Having to listen to other feminists talk about why the tradition of wives taking their husbands’ names really sucks, and feel as though you’re being judged by them, is not punishment.
Having your ex-husband use the fact that you didn’t change your name as evidence that you “weren’t committed” in a custody battle is punishment.
For the record, I’ve never experienced anything like that, and I generally have no problems going through life with a different name from my husband. I’m not trying to claim my people are horribly oppressed here. But we are the minority of straight married women in the U.S., by a
lot. If you took your husband’s name, you basically have our entire society’s approval for that choice. That’s the reality. And even if it’s not happening (in the open) among you and me and our feminist pals, we are still living in a culture where it’s considered normal for a man to feel hurt if his wife doesn’t want to take his name–but highly abnormal for his wife to be hurt if he won’t take hers. We live in a country where it’s easy for a woman to change her name upon marrying a man, but considerably harder for men to change their names for any reason, for gay people marrying to take their partners’ names, for trans people to adopt new names that reflect their gender, for any of us to just up and change our names because we’re grown-ups and we’d like to–why do we treat this
one circumstance, being a woman marrying a man, as such a special case? We live in a country where loads of people, feminist and not, feel it’s important for a family to have a name that identifies them as a cohesive group–but almost no one considers making it the female partner’s name in a het couple, or a blend of the partners’ names, or a made-up name that suits them. People use “Don’t you want to have the same name as your kids?” as a guilt trip to get women to change their names, not as the beginning of a conversation about what a “family name” means to them.

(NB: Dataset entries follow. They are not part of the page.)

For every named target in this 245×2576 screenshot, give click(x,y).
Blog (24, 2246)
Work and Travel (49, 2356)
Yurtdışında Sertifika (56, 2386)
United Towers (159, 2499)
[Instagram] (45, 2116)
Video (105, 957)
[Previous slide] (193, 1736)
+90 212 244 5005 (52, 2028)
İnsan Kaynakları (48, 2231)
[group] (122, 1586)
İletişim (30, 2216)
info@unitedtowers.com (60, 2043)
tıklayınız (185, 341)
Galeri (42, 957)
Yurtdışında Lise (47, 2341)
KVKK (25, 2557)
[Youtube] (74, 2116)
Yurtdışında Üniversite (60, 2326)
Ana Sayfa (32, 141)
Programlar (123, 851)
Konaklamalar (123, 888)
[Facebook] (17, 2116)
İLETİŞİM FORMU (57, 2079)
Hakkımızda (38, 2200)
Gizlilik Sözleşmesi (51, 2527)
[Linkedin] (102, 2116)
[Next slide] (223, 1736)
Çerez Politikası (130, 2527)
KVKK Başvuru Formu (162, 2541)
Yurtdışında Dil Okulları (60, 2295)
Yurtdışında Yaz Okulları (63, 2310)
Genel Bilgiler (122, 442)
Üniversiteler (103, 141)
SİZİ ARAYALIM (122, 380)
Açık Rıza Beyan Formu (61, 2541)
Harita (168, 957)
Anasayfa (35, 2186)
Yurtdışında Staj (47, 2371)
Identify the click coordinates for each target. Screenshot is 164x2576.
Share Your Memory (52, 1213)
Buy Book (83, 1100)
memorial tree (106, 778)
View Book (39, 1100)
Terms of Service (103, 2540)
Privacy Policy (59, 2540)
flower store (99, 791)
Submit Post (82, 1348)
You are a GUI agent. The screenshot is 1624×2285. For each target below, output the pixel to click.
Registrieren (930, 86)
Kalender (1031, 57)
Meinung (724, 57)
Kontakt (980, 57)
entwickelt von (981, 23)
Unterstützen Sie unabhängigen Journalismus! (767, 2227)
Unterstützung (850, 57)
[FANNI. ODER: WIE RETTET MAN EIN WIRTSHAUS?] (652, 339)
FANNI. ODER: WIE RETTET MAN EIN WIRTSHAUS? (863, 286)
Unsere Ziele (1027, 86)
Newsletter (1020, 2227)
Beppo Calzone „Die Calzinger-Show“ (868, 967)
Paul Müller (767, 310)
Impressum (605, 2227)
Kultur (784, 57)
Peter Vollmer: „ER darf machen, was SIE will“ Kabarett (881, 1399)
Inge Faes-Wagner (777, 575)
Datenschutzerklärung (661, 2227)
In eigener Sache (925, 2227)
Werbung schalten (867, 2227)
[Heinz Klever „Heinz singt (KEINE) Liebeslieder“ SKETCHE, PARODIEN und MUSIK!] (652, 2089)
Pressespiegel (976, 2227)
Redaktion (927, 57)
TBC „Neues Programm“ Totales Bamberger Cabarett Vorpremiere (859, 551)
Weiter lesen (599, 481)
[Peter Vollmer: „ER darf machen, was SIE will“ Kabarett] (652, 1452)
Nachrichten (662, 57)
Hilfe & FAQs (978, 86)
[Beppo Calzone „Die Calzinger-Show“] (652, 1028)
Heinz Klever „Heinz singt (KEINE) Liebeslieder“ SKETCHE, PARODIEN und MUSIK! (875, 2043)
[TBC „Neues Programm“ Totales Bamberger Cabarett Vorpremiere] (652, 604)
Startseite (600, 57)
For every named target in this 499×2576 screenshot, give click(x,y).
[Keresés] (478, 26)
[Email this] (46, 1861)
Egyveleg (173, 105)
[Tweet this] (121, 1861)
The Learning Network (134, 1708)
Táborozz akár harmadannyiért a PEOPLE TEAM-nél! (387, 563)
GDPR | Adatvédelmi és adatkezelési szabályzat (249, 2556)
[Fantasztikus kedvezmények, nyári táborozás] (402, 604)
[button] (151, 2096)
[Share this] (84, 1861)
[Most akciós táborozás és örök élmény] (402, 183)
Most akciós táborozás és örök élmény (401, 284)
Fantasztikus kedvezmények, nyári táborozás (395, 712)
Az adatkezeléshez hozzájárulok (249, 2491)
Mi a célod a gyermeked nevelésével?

So all I’m saying is, you made your choice in that environment. We all do. We all have our own individual and family and community and ethnic and religious contexts to consider, too. But in America, women who marry men are widely expected to take their husband’s names, and almost all of them do. That is a fact. So acting as though any of us can stand outside of that deeply sexist context and make a free, individual choice to take a man’s name is plainly ******* ridiculous.